- Born: c. 1928 (age 97–98) Miti, South Australia
- Occupation: Painter
- Years active: 2007 – present
- Style: Western Desert art

= Angkaliya Curtis =

Australian Aboriginal artist

Angkaliya Curtis (born c. 1928) is an Australian Aboriginal artist. She paints animals from the central Australian desert.

==Early life==
Curtis was born around 1928, at a place called Miti, in north-western South Australia. Her family are Pitjantjatjara people. They lived a traditional nomadic way of life in the desert, often walking long distances from place to place in search of food and water. While living in the bush with her family, Curtis learned about the sacred law of the land from her mother and grandmother. They taught her about the Dreamtime and her family's spiritual ancestors, about bush food and traditional healing. She also learned about traditional crafts. She made ceremonial belts and manguṟi (head rings) by spinning hair on a hand-made spindle.

When Curtis was still a child, she travelled with her mother to what is now Watarru, her mother's homeland. The family lived for a time on cattle stations, and traded dingo scalps and rabbit skins for flour, tea and sugar. They later settled on the mission at Ernabella. When she was older, Curtis married a man named Bill, and worked at Ernabella spinning wool and making rugs.

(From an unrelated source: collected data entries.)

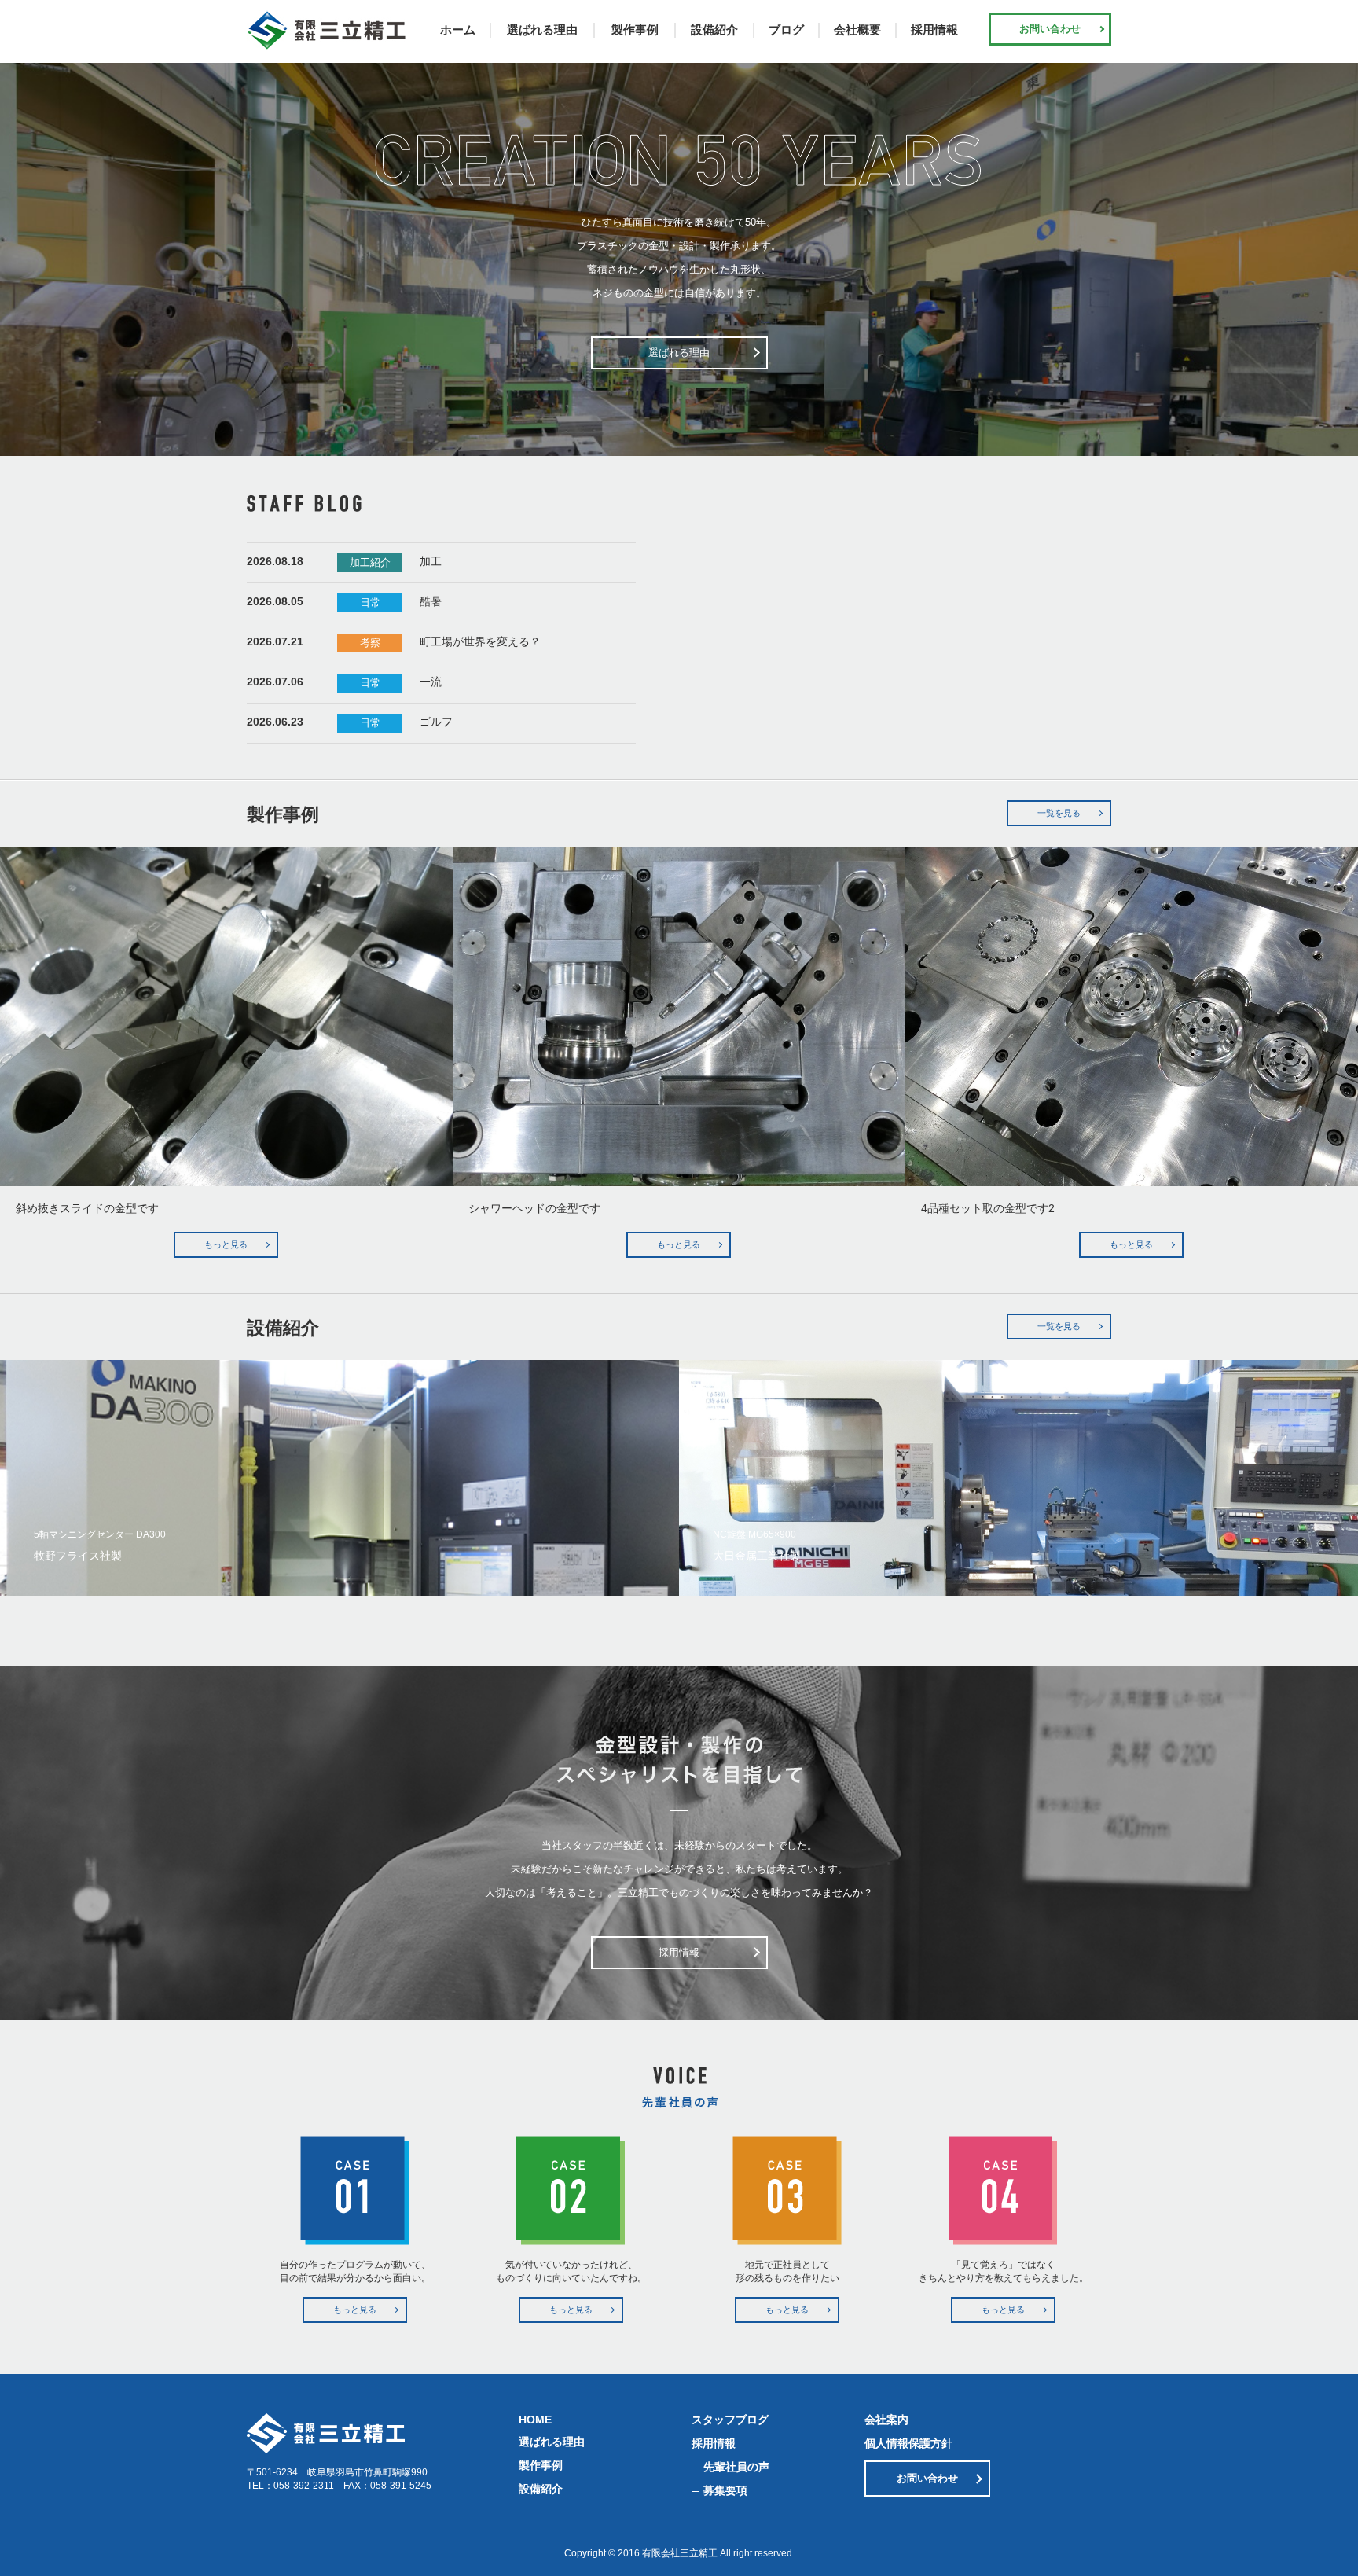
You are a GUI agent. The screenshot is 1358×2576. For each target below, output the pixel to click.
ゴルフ (436, 721)
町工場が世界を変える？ (480, 641)
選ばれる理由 (542, 29)
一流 (431, 681)
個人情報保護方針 (908, 2443)
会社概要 (857, 29)
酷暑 (431, 601)
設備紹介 (714, 29)
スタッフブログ (730, 2419)
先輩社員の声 (736, 2466)
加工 (431, 561)
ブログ (786, 29)
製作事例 (635, 29)
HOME (535, 2419)
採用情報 (934, 29)
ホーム (457, 29)
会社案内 (886, 2419)
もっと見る (226, 1244)
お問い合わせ (1050, 29)
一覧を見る (1059, 813)
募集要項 (725, 2490)
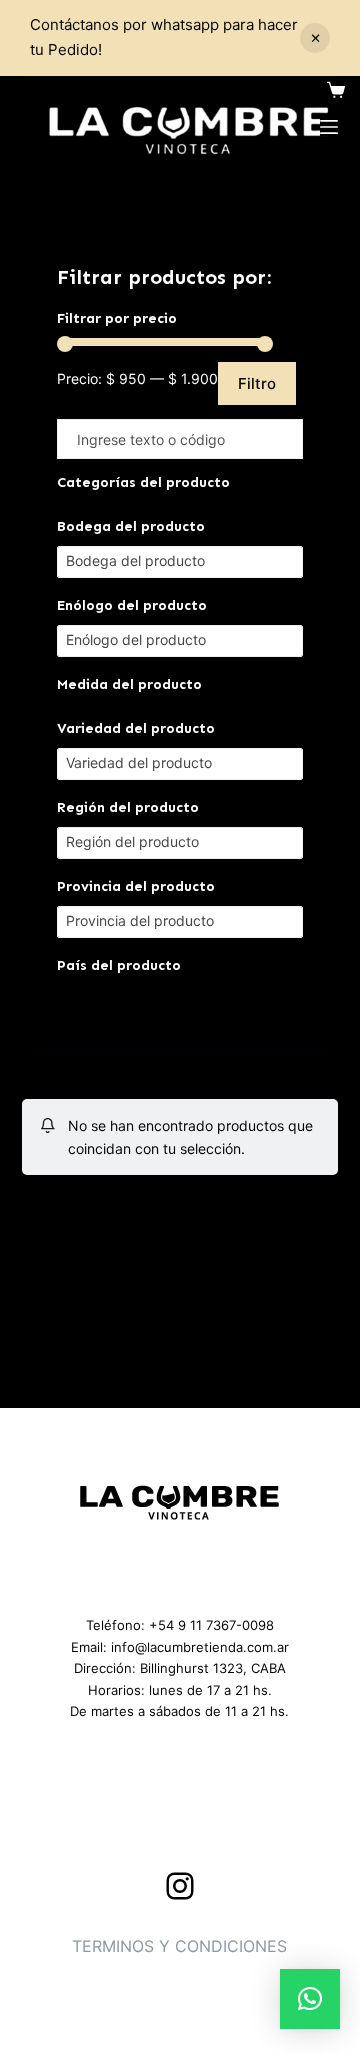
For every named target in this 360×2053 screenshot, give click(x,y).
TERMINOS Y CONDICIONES (179, 1946)
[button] (310, 1999)
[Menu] (329, 127)
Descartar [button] (315, 38)
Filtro (257, 383)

In the 1960s, she moved back west (closer to her homeland) when the outstation at Amaṯa was established. She now lives at Nyapari.

==Artwork==
Curtis is best known for her acrylic paintings, but she is also still involved in traditional handicraft work (making grass baskets and wooden carvings). The most visible motif in Curtis' paintings are her representations of animals. Her works stand out against other artists from her region because of her subtle use of colours.

Her work has been exhibited around Australia since 2007. It was first shown internationally in 2010, in San Sebastián, Spain. Examples of her paintings are displayed in the Queensland Gallery of Modern Art, the Museum and Art Gallery of the Northern Territory, the National Gallery of Victoria, the National Gallery of Australia, and the Australian National University.

Curtis was a finalist for the National Aboriginal & Torres Strait Islander Art Award in 2010 and 2011. She was also one of 16 finalists for the Western Australian Indigenous Art Award in 2011.